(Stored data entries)
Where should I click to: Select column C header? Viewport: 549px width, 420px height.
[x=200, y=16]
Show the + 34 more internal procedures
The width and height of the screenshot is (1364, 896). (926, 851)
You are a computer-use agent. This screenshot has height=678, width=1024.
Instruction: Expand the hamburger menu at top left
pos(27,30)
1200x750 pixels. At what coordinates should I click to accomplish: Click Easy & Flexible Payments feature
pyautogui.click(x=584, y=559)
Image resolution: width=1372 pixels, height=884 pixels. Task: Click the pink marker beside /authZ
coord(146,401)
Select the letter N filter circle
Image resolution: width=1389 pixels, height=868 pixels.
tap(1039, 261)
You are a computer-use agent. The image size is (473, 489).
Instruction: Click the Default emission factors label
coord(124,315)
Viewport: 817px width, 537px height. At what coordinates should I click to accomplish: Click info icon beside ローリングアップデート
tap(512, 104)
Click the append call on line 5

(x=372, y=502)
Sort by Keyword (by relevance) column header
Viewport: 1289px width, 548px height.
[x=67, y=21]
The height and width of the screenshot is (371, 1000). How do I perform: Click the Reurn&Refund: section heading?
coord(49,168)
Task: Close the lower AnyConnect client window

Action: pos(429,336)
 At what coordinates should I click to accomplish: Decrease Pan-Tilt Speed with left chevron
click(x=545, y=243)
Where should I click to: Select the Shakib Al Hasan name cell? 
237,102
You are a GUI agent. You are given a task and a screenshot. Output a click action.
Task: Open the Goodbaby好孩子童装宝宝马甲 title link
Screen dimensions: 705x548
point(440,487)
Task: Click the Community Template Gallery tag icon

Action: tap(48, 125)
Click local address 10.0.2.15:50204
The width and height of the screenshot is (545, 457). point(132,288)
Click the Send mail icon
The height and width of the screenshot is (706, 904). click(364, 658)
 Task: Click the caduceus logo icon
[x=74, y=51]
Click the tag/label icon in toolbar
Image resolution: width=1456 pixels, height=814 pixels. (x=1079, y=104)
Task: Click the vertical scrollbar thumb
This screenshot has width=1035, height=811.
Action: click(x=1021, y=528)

▶ _What the exercise asks_
When you output the entries, keep every word exactly as it stands.

▶ _Output_
Where should I click to: Select column C header? Viewport: 549px width, 420px height.
[x=200, y=16]
Show the + 34 more internal procedures
The width and height of the screenshot is (1364, 896). (926, 851)
You are a computer-use agent. This screenshot has height=678, width=1024.
Instruction: Expand the hamburger menu at top left
pos(27,30)
1200x750 pixels. At what coordinates should I click to accomplish: Click Easy & Flexible Payments feature
pyautogui.click(x=584, y=559)
Image resolution: width=1372 pixels, height=884 pixels. Task: Click the pink marker beside /authZ
coord(146,401)
Select the letter N filter circle
Image resolution: width=1389 pixels, height=868 pixels.
tap(1039, 261)
You are a computer-use agent. The image size is (473, 489).
Instruction: Click the Default emission factors label
coord(124,315)
Viewport: 817px width, 537px height. At what coordinates should I click to accomplish: Click info icon beside ローリングアップデート
tap(512, 104)
Click the append call on line 5

(x=372, y=502)
Sort by Keyword (by relevance) column header
Viewport: 1289px width, 548px height.
[x=67, y=21]
The height and width of the screenshot is (371, 1000). How do I perform: Click the Reurn&Refund: section heading?
coord(49,168)
Task: Close the lower AnyConnect client window

Action: pos(429,336)
 At what coordinates should I click to accomplish: Decrease Pan-Tilt Speed with left chevron
click(x=545, y=243)
Where should I click to: Select the Shakib Al Hasan name cell? 
237,102
You are a GUI agent. You are given a task and a screenshot. Output a click action.
Task: Open the Goodbaby好孩子童装宝宝马甲 title link
Screen dimensions: 705x548
point(440,487)
Task: Click the Community Template Gallery tag icon

Action: tap(48, 125)
Click local address 10.0.2.15:50204
The width and height of the screenshot is (545, 457). point(132,288)
Click the Send mail icon
The height and width of the screenshot is (706, 904). click(364, 658)
 Task: Click the caduceus logo icon
[x=74, y=51]
Click the tag/label icon in toolbar
Image resolution: width=1456 pixels, height=814 pixels. (x=1079, y=104)
Task: Click the vertical scrollbar thumb
This screenshot has width=1035, height=811.
Action: click(x=1021, y=528)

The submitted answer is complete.